Muy pocas fuentes son identificables. Los autores han aplicado el método perfeccionado por Bob Woodward del deep background desde el Watergarte, pero sin listado final de gargantas profundas. Los mejor parados, al final, son Obama y Hillary Clinton, los grandes protagonistas de esta historia, pasando de aliados a adversarios y de nuevo aliados como presidente y secretaria de Estado del nuevo Gobierno.
El resultado está lejos de la brillantez de T. H. White, maestro del género, sobre las campañas de John Kennedy y Johnson, pero despeja las principales interrogantes sobre la campaña de 2008: cómo y quién convenció a un senador novato como Obama de que tenía posibilidades, qué papel jugó Clinton en la campaña de su esposa, por qué eligió McCain a una desconocida gobernadora de Alaska como candidata a la vicepresidencia, cómo se autodestruyó Edwards, qué pensaban unos de otros antes, durante y después de las elecciones... Que nadie busque sesudos análisis políticos, históricos o sociales.
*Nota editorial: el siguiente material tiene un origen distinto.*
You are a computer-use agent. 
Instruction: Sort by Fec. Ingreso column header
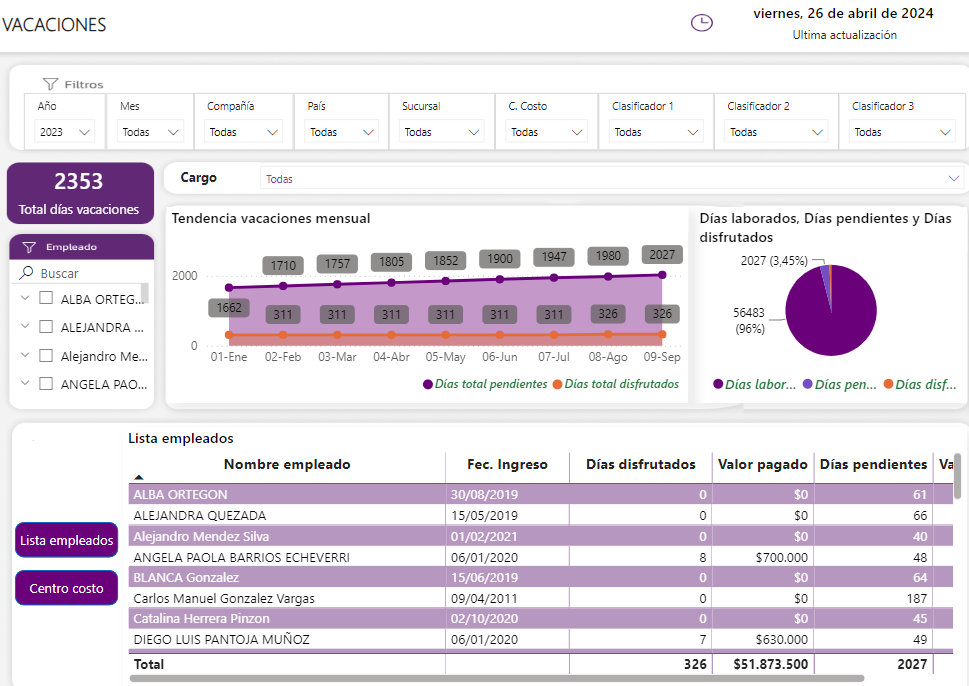click(x=507, y=464)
Los autores han ido directamente al corazón y, sobre todo, a las partes más bajas. Y casi nadie sale bien parado.
Recelosos de los Clinton, los dirigentes demócratas del Senado (Raid, Schummer, Daschle, Kennedy…) animaron a Obama, "afroamericano de piel clara que habla sin dialecto negro a menos que se lo proponga" en palabras de Raid, a presentarse (p.58). Aunque el Jesús negro, como le llamaban, ya lo tuviera casi decidido, sin duda le empujaron a dejar el Capitolio por la Casa Blanca (p. 49). El desmedido apetito sexual de Clinton y una relación extramatrimonial menos frívola obligó a Hillary a formar "un centro de mando dentro del otro centro (el de la campaña) para desmentir [...] gran parte de los cotilleos que circulaban" (p.76).
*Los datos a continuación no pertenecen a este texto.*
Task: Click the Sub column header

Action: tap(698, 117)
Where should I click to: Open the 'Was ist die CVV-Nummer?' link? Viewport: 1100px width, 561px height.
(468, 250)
Los peor parados de la historia son, sin duda, los Edwards y Sarah Palin. Lejos de la santa sufridora, superviviente de un cáncer, que vendieron los medios, Elizabeth Edwards es, para el personal del candidato, "una mujer loca, ofensiva, paranoica" que "llamaba paleto a su marido delante de los demás y se mofaba de sus suegros" (p.164). En ese ambiente familiar se entiende mejor la aventura de Edwards con la calientabraguetas (el apodo es de los autores) Rielle Hunter, aventura que puso en evidencia las escasas virtudes del candidato y dinamitó tanto su matrimonio como sus esperanzas de llegar un día a ser alguien al frente del Gobierno (cap. 7).
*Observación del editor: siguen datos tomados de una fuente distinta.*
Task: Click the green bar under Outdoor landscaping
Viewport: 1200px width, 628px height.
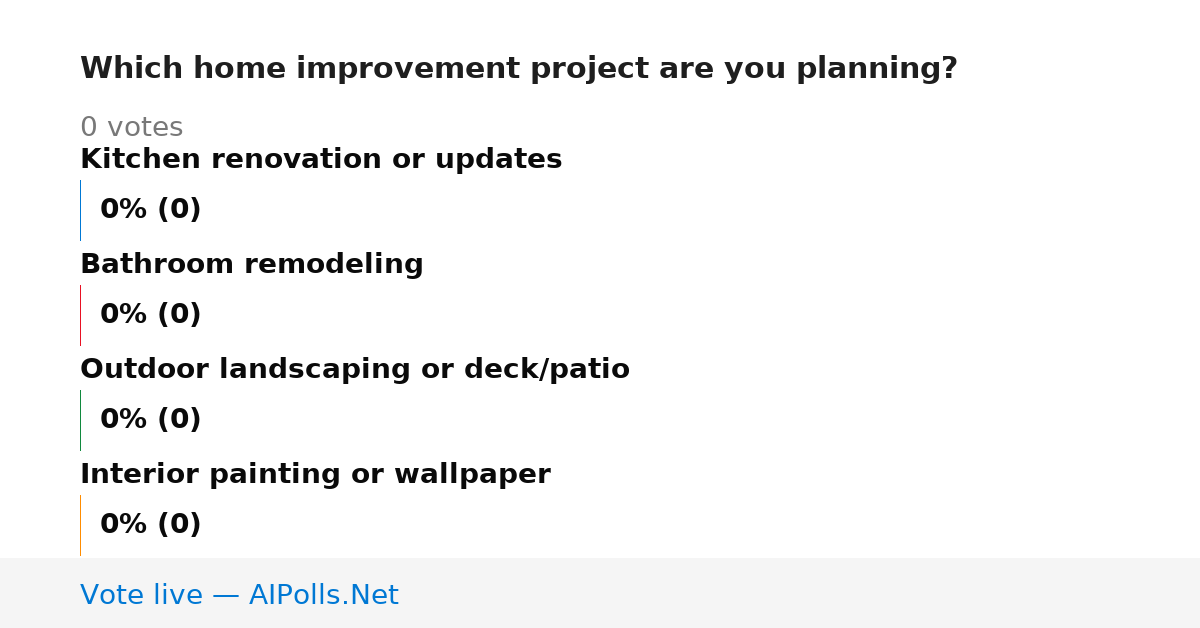Action: click(x=80, y=420)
El efecto sorpresa de la elección de Palin en la candidatura republicana se esfumó de inmediato. "Palin era incapaz de explicar por qué Corea del Norte y Corea del Sur eran países separados", confiesan sus asesores. "No sabía lo que hacía el FBI. Cuando le preguntaron quién había atacado EE.UU. el 11-S sugirió que había sido Saddam Hussein y, cuando le pidieron que identificara al enemigo contra el que su hijo lucharía en Iraq, se quedó en blanco (p.473)".